SOURCE MATERIAL:

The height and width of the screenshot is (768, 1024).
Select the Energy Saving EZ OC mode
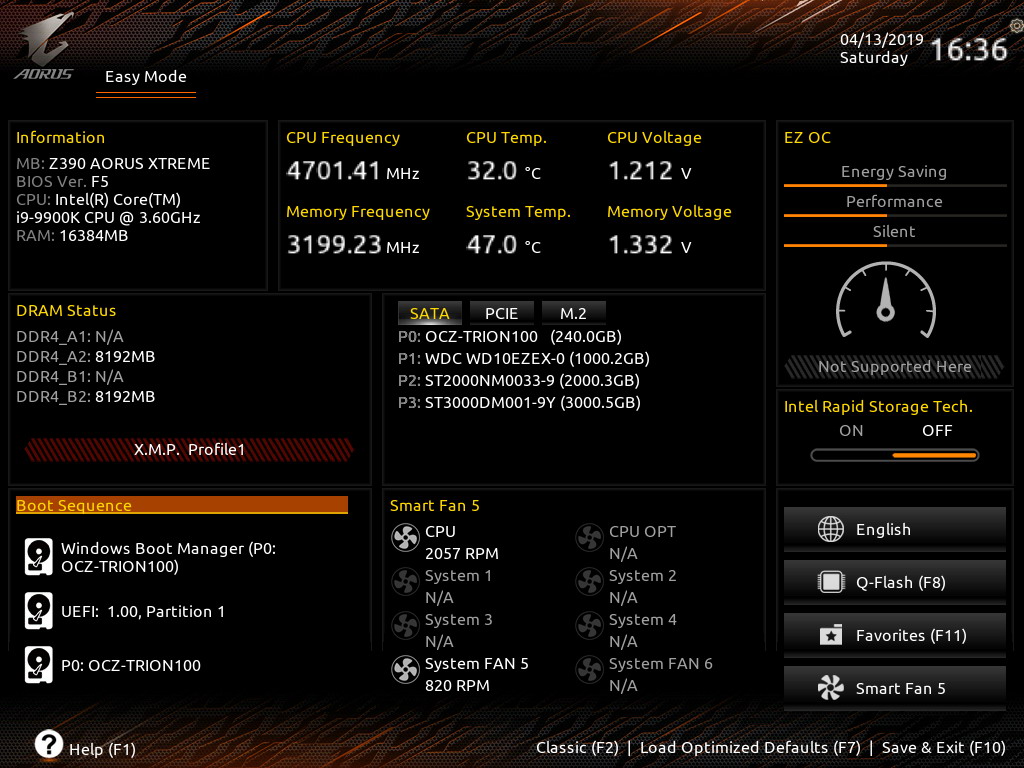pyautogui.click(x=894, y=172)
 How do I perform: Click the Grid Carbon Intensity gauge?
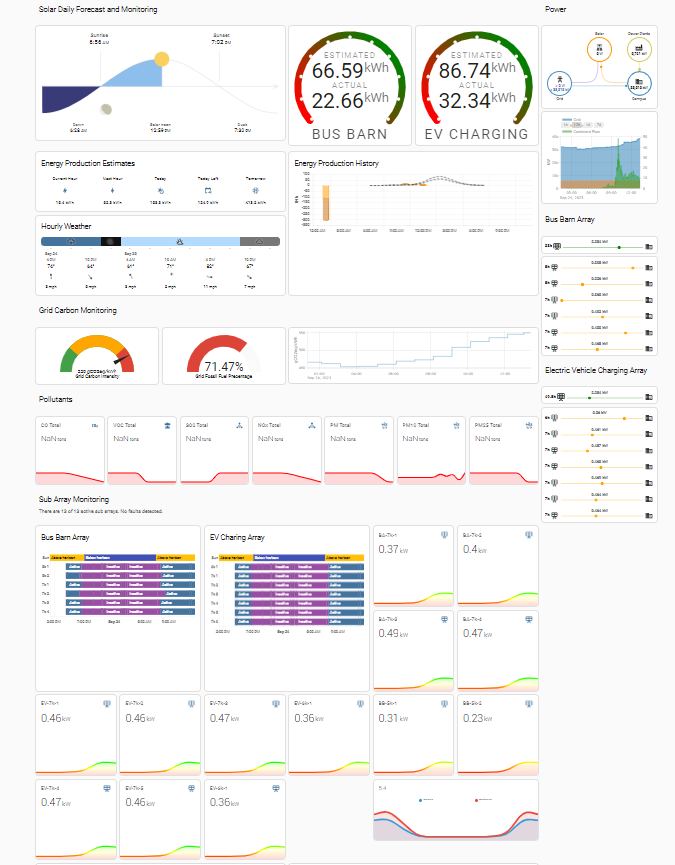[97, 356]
* * *
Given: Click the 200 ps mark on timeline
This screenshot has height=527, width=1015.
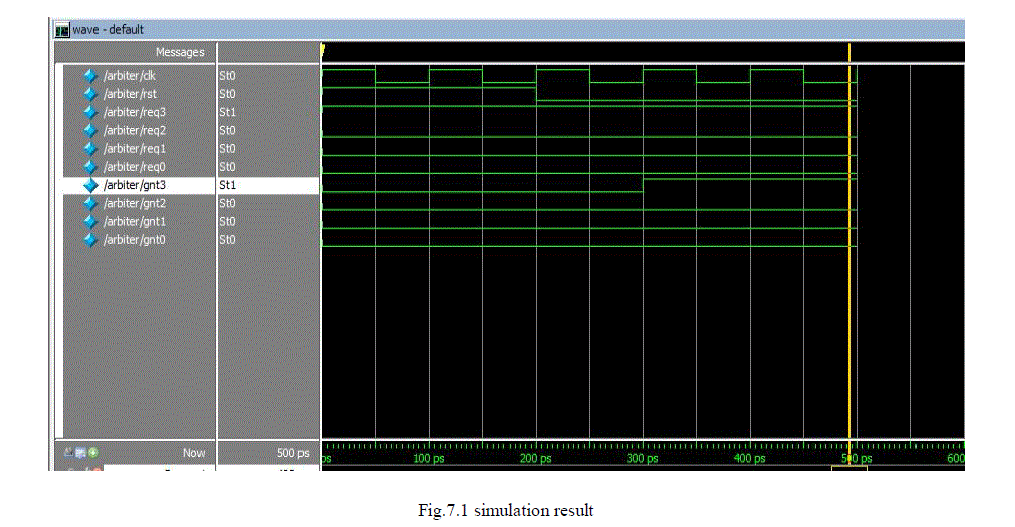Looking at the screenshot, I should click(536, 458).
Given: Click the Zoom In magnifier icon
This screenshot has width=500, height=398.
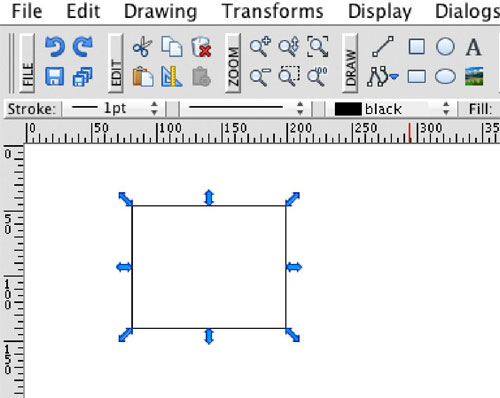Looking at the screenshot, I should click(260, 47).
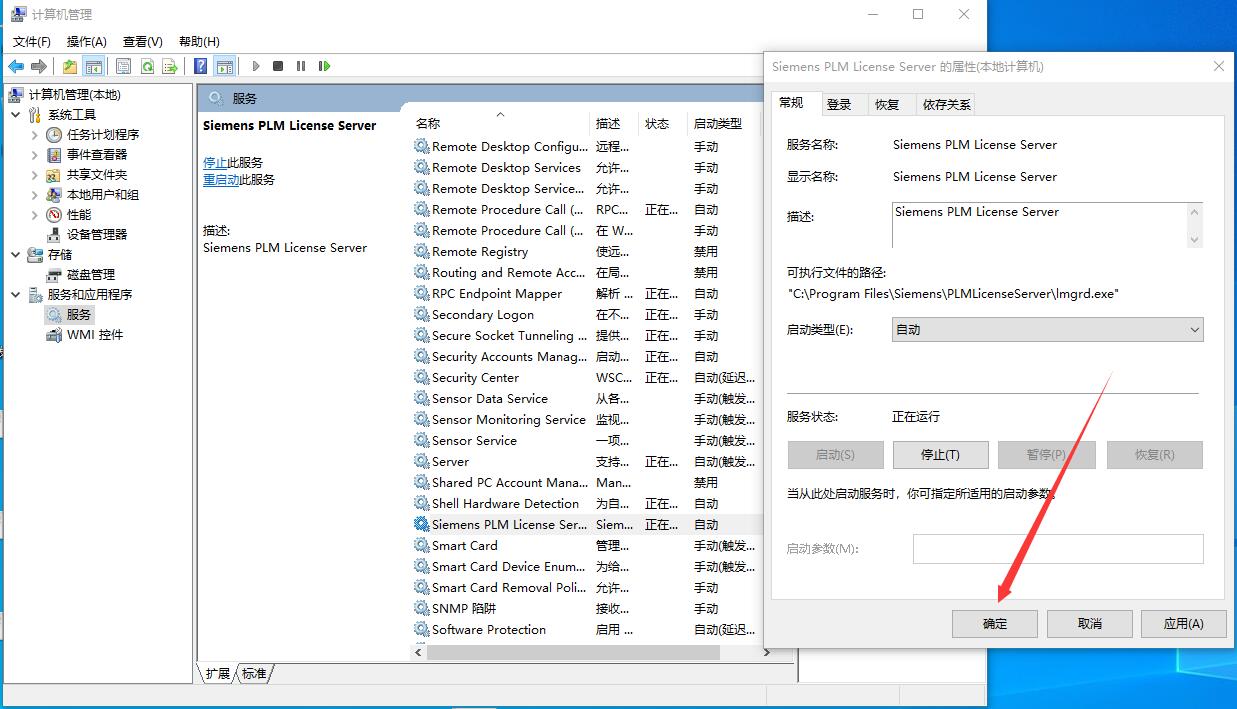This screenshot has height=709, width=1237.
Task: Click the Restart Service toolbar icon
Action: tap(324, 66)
---
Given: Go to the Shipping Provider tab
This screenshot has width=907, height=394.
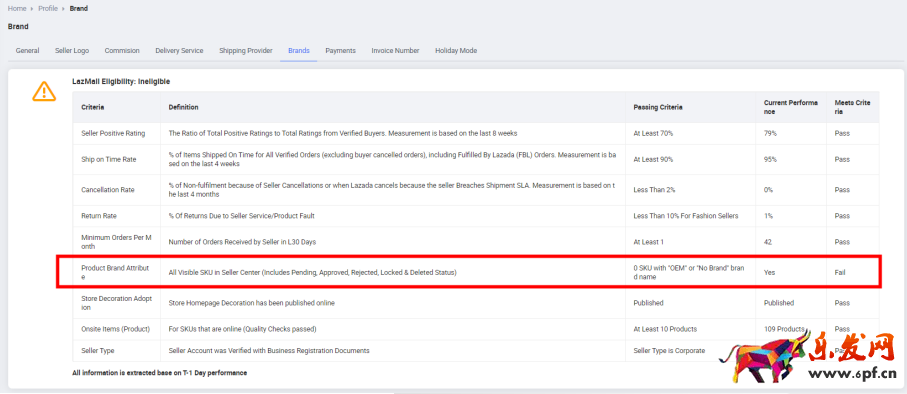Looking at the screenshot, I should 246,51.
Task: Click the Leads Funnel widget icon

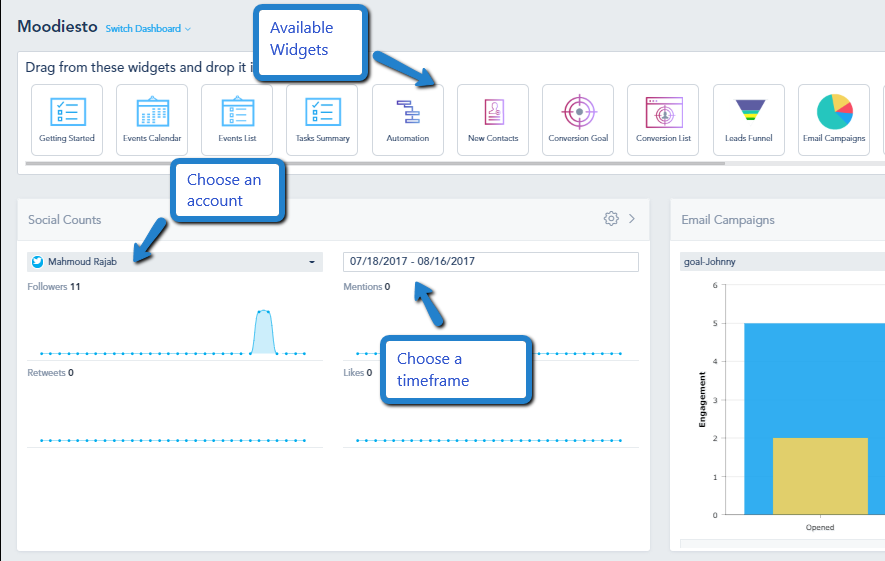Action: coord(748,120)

WHAT THE TASK REQUIRES:
Go through the listing above and list every line that has the word "Given".

TASK RESPONSE:
Given: Click the 200 ps mark on timeline
Given: Click the Zoom In magnifier icon
Given: Go to the Shipping Provider tab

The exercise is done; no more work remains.